> [Exercise brief]: Please reproduce word for word the stretch of the listing below from the line containing "Select the date label '24 августа'" through the end of the listing, including both ends.

____________________

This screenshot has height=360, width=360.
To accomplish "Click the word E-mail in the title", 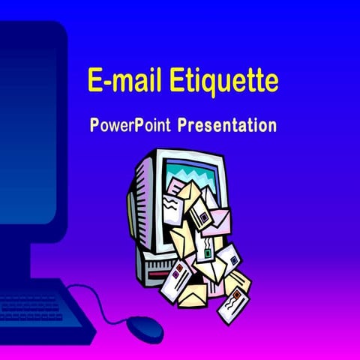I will pyautogui.click(x=121, y=80).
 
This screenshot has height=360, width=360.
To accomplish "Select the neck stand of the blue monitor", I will pyautogui.click(x=19, y=255).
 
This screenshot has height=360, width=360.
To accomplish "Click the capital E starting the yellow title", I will pyautogui.click(x=94, y=80).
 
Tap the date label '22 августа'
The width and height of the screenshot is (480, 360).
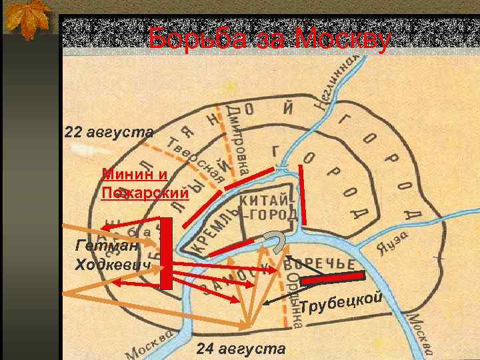point(109,131)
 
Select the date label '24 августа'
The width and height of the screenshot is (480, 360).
point(241,349)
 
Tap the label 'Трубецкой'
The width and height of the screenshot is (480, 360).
point(340,301)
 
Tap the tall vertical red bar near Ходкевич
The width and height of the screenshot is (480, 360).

____________________

> [Finished task]:
Select the date label '24 августа'
The width and height of the screenshot is (480, 360).
point(241,349)
 
Tap the label 'Трубецкой'
The width and height of the screenshot is (480, 360).
point(340,301)
 
Tap the tall vertical red bar near Ходкевич
The width and height of the screenshot is (480, 360).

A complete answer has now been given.